INSTALLMENT 10: June 5, 1981 (Future Life #29, September 1981)
Synopsis
Ellison recalls his moment on April 21 when, sitting in the studios of radio
station WMCA in New York opposite Conservative Coalition bigwig Richard Viguerie,
on the Candy Jones show, Ellison cut in on Viguerie’s self-puffery with the
remark: “I beg to differ. The New Right isn’t original; we’ve had its like
at least once before. Except that time they called it The Spanish Inquisition.”
Host Jones reported that after the show, WMCA’s computerized phone system
logged more than 8,000 calls waiting to be heard -- a stupendous new record.
All this as preface to his final shots at the Moral Majority and a hymn of
praise to Norman Lear and People for the American Way. Recommends A Field
Guide to the Atmosphere (Houghton Mifflin) for a photo of a cloud formation
that is a dead ringer for the flying saucer in Forbidden Planet, and
George Romero’s film Knightriders. Says Outland was fun while
it lasted, but as soon as it was over he realized how stupid it was. Savages
the writer-director Peter Hyams and throws in a dumb Irishman joke at the
end.
Comment
The Inquisition line is a cheap and inaccurate shot (despite its bucks, radio
stations, and many friends in high places, the New Right doesn’t really have
the kind of government authority the Inquisition did), but emotionally satisfying
nonetheless. Another war story noted but untold: “how Leonard Nimoy and Carl
Sagan and naturalist Arnold Newman and some dedicated men and women and even
I saved an entire ridge of paleontological goodies just last week here in
Los Angeles.” Good quote from Emerson: “The religion that is afraid of science
dishonors God and commits suicide.” Typographical follies: the original Donning
left an “n” out of “Bernal Díaz del Castillo”; White Wolf got that part right
in Edgeworks but did not accent the first “i”. (Díaz del Castillo was
a foot soldier in the army of Cortés during the campaign against the Aztecs
in 1519-21, and is known today for the remarkable detail and honesty of his
book, A True History of the Conquest of New Spain, begun 40 years later
and completed in the mid-1570s when he was 72.) You win some, you lose some.

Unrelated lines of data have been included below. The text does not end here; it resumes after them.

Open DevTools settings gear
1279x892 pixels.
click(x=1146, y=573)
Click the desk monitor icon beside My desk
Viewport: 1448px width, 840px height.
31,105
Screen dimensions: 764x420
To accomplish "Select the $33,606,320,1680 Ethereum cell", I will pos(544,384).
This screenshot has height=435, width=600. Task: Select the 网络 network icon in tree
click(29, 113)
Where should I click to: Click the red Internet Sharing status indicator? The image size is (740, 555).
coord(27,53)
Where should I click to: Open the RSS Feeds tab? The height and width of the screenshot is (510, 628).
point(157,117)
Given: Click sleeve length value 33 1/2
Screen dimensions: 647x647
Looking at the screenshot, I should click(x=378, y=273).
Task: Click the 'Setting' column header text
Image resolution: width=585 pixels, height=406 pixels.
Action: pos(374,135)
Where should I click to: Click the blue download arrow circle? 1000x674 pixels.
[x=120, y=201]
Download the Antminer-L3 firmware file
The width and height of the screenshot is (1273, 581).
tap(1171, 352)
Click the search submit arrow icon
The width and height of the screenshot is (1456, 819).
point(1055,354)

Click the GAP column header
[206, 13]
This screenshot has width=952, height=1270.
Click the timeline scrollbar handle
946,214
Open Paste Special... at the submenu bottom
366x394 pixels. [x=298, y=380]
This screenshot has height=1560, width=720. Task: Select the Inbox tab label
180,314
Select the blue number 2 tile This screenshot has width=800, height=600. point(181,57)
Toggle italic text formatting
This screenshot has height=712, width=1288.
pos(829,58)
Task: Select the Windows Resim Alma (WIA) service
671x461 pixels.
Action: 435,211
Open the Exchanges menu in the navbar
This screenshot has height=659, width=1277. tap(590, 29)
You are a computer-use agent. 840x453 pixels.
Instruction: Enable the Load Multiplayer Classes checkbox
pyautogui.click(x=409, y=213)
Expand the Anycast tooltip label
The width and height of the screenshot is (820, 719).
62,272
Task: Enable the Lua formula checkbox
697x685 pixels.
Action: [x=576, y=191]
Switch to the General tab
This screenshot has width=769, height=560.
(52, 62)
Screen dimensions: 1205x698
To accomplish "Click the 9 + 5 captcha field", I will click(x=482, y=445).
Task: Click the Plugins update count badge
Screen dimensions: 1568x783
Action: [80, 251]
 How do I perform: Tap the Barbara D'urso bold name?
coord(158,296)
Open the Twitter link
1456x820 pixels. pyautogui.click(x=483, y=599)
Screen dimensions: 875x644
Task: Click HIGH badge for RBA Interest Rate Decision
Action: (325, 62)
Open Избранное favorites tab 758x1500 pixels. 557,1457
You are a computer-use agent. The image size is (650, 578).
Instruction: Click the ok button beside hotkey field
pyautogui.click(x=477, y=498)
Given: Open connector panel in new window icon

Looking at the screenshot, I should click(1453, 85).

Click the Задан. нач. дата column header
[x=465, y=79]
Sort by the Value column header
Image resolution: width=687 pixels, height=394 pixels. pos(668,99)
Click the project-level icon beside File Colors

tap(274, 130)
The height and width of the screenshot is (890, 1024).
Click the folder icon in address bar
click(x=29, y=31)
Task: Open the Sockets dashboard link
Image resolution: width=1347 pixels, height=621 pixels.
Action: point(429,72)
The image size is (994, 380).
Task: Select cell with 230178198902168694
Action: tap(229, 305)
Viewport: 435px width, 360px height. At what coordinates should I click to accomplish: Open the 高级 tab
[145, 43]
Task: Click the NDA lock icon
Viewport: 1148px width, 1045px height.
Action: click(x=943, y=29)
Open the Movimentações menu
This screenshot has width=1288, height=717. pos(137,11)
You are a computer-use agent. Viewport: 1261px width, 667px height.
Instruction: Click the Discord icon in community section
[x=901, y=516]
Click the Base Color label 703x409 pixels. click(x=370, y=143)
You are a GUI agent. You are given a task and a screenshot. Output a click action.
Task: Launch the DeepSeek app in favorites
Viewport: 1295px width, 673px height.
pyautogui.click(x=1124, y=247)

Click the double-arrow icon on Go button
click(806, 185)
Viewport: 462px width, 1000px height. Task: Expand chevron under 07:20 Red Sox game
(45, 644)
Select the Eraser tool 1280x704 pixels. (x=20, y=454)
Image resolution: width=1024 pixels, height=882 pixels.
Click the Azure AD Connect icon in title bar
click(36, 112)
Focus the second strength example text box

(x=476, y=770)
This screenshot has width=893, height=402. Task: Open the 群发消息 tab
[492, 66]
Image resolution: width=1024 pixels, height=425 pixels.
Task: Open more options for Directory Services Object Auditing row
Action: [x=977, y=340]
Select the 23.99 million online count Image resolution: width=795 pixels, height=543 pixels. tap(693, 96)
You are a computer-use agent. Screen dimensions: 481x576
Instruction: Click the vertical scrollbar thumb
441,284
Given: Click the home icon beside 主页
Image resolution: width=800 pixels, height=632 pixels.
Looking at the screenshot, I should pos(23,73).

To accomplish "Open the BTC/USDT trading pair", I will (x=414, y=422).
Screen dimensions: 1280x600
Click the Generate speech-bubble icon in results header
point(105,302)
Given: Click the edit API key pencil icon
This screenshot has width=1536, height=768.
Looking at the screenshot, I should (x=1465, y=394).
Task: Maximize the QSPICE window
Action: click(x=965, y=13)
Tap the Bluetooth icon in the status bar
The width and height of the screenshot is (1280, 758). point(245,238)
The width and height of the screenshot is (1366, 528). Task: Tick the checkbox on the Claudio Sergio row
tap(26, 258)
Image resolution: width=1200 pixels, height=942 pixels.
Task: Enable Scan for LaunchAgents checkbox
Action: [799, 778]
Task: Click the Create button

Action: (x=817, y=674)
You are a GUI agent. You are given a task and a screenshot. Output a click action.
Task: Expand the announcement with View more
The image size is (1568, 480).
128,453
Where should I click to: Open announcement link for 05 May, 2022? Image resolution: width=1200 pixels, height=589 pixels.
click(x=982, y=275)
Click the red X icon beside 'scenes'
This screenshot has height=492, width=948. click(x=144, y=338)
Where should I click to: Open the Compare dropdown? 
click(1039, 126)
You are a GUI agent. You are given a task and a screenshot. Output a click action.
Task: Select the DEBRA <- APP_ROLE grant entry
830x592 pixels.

INSTALLMENT 11: June 18, 1981 (Future Life #30, November 1981)
Synopsis
Ellison presents his credentials as a film critic. He says he sees about 200
films a year, keeps a collection of about 200 Beta-cassettes which he views
over and over to analyze techniques of screen writing and to study specific
scenes that stick in his mind. He lists 23 recent films he liked and 17 he
disliked. Ellison says Raiders of the Lost Ark is “sensible,” “magical”
and a “dear … film,” and notes that he admires film critic John Simon with
very few reservations. Then he proceeds with the evisceration of Outland
begun in the previous installment.
Comment
Not much to say about this one, except that there is a brief anecdote among
the debris about a fellow writer who happily told Ellison he had sold a Star
Trek episode that consisted of “Flight of the Phoenix in space,” with
Spock substituted for the Jimmy Stewart character. Ellison was disgusted by
this cheap ploy. And I love the characterization of Outland writer
and director Peter Hyams as having “the plotting sensitivity of a kamikaze
pilot with eighteen missions to his credit.” [Note: I have nothing against
Hyams or Outland, which I have not seen; it’s just a hilarious simile,
salvaged from an old joke, even if it might be unfair.]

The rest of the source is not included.